When you were counting spots before, you subconsciously had to perform the separation of cars and respective lanes into parking and driving. In our example it is quite simple. If we are only interested in parking, we need to focus on the top and bottom lanes, and can safely remove the middle one. However, if the top lane was not visible because of a tall building in combination with imperfect satellite positioning and the driving lane was packed with cars piling up before the red light, the separation would become quite tricky.

Rules and Spots

Now that we know, that we are only interested in the top and bottom lanes, and can position cars on them, we can finally count free spots. Let’s look at the picture again:

Still don’t see why there is only one free parking spot? That is where you need our secret sauce: parking rules & restrictions. Let me color the lanes by parking/no-parking for you.
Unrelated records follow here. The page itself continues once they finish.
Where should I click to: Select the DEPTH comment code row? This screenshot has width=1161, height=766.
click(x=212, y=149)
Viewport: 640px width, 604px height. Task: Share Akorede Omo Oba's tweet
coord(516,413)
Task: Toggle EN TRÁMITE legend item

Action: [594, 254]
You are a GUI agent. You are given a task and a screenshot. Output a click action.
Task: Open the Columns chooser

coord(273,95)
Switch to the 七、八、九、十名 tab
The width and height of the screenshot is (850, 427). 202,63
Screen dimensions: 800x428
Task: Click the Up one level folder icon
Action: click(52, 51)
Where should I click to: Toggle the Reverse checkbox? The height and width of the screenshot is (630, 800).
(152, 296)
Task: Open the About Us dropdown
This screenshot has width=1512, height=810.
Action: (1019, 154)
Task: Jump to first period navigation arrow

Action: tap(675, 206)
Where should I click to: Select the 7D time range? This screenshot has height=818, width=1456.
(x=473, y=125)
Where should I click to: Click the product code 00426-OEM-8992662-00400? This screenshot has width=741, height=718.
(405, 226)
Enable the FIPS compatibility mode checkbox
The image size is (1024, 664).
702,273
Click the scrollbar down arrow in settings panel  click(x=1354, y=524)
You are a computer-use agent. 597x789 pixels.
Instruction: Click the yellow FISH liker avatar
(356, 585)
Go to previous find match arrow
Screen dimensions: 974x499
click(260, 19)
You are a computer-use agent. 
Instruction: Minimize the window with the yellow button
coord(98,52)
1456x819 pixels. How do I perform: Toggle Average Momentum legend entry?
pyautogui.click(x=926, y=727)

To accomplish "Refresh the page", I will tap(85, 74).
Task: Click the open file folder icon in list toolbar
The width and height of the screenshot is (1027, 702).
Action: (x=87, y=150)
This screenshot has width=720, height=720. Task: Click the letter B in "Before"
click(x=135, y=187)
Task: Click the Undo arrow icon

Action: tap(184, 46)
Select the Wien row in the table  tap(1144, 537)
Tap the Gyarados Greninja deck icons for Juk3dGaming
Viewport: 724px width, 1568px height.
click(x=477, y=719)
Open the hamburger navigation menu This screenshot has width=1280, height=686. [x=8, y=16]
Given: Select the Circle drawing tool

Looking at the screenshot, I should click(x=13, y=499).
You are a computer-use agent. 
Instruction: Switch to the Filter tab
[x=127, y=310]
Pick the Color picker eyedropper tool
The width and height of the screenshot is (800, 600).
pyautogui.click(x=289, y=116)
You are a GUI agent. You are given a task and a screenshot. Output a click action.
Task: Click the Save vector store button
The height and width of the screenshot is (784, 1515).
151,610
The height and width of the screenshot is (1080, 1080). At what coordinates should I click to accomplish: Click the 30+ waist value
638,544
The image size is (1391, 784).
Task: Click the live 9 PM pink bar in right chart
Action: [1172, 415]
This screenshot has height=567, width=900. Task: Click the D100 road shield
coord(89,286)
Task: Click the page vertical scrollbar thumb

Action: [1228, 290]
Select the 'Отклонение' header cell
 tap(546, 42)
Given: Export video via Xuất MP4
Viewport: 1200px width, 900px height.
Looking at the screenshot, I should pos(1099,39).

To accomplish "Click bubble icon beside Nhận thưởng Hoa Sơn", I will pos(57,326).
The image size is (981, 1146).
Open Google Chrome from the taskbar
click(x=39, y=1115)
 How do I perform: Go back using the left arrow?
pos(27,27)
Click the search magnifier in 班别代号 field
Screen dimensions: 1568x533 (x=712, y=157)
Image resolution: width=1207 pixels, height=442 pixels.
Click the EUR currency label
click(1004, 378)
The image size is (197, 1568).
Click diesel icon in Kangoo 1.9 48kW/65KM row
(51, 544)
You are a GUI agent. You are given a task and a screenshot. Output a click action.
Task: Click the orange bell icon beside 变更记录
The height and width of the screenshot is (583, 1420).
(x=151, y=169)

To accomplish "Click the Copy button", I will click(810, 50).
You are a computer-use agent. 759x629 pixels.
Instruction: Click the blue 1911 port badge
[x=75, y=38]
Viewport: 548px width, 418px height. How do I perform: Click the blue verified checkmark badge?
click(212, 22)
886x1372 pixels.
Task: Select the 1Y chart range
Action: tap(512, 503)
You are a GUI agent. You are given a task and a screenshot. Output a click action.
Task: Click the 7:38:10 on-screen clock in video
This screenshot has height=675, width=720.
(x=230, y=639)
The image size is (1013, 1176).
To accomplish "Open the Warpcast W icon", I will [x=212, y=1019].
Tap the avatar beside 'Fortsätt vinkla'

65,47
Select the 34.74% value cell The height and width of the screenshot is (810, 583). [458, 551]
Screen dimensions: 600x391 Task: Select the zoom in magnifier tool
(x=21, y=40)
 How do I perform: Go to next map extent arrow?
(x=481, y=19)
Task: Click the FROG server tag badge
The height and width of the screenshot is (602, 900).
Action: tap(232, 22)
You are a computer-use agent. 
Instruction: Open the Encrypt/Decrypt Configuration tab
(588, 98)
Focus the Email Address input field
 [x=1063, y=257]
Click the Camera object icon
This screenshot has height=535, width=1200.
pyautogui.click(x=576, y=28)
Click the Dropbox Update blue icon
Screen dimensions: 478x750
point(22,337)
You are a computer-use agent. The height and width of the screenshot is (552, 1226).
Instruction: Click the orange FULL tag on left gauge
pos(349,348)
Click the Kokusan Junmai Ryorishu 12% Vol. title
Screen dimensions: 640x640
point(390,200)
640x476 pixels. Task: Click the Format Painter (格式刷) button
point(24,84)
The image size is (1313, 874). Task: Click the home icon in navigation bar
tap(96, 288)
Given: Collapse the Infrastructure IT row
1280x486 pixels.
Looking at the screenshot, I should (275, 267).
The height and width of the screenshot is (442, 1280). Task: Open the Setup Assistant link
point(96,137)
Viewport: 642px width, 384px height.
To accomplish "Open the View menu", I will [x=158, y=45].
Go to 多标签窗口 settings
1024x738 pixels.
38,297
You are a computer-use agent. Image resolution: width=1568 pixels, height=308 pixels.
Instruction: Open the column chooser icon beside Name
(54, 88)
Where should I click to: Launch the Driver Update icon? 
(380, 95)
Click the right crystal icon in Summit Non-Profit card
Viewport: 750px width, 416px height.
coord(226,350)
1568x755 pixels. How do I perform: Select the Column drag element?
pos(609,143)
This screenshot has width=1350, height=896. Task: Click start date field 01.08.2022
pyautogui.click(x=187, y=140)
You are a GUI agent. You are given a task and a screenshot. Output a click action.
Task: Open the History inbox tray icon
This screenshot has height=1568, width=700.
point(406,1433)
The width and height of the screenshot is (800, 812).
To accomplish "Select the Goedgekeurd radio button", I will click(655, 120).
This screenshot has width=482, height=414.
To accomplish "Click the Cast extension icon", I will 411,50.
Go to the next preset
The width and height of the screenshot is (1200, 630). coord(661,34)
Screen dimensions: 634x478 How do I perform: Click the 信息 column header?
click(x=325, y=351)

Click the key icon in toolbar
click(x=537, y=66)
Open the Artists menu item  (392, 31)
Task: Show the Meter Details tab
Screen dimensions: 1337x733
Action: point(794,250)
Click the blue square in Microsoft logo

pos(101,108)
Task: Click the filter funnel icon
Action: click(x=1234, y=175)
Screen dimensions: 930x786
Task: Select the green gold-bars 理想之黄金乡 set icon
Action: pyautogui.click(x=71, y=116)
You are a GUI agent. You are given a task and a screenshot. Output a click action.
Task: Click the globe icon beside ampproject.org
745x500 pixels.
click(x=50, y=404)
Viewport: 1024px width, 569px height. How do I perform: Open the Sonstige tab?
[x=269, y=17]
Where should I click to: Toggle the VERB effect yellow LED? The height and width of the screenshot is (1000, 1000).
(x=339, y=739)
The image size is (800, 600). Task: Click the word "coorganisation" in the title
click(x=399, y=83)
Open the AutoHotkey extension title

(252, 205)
The no-parking part next to the intersection on the right is slightly larger than on the left due to a pedestrian crossing. In fact, there is one car being parked illegally. Which is another interesting indicator of the parking situation. Both gaps between parked cars on the top lane are entry ways, and are therefore kept free. So, the only free parking spot is the one in the middle of the bottom lane.

How to evaluate a model

Now that we got the actual count of free and occupied parking spots on the street (ground truth), we can get back to the original question: how good is our parking availability service? A baseline of such service would be a statistical model that, given a proxy data source, predicts percentage of free & occupied parking spots on a street segment. Knowing the model’s prediction and the actual availability of a street, we are able to compare them and tell how good does our model perform.

Let’s look at an example. In the table below are model’s prediction for a few streets and the corresponding ground truth values. The measurement here is availability: a percentage of free parking spots on a street.

It seems that our model performs fairly well — its prediction is close to the actual value. But that’s not only what we are after. We want to build a useful service, and let’s be honest, you don’t need a parking availability service, if on average a third or more of parking spots are free. So, the only part we are actually interested in is this:

Here the model is still quite close to the reality; however, there is one tiny but very important detail. Let’s imagine this model would be used to choose between two streets on which to look for a parking spot. Consider two scenarios: medium availability (green) and low availability (yellow). In the medium scenario the model fails to distinguish between the two streets, even though one of them is actually less busy. In fact, for a short street, 15% could be just one or two spots that may get occupied by the time driver arrives there. In the low availability scenario, there is only one street that still has some free parking spots, but according to the model, the driver should look for a parking spot on the other street, where there is none. So, using this model in both cases is counterproductive, even though the model is generally rather correct.

When evaluating such model, how can we both account for correctness and usefulness? With the above consideration, we might want to focus the evaluation of cases where the availability is low, and put an extra penalty on cases where predicted availability is higher than the actual availability. Using such a customized evaluation approach in combination with multiple satellite images of the same city, we can choose the best modeling strategy and/or parameterization in terms of end-user experience.

Conclusion

Parking availability ground truth is a tricky beast. But there is no way around it if we want to build a useful parking availability service. Satellite imagery seems to be an obvious choice, however it bears a lot of challenges in the extraction process that go beyond image quality and car detection. Nonetheless, for us it is the main source of ground truth, as it allows us to validate modelling approaches across multiple cities all over the globe regardless of their size, language spoken, or local privacy regulations.


Disclaimer: Part of the data does not reflect the reality and was generated only for demonstration purposes. Algorithm results are stylized for the same reason.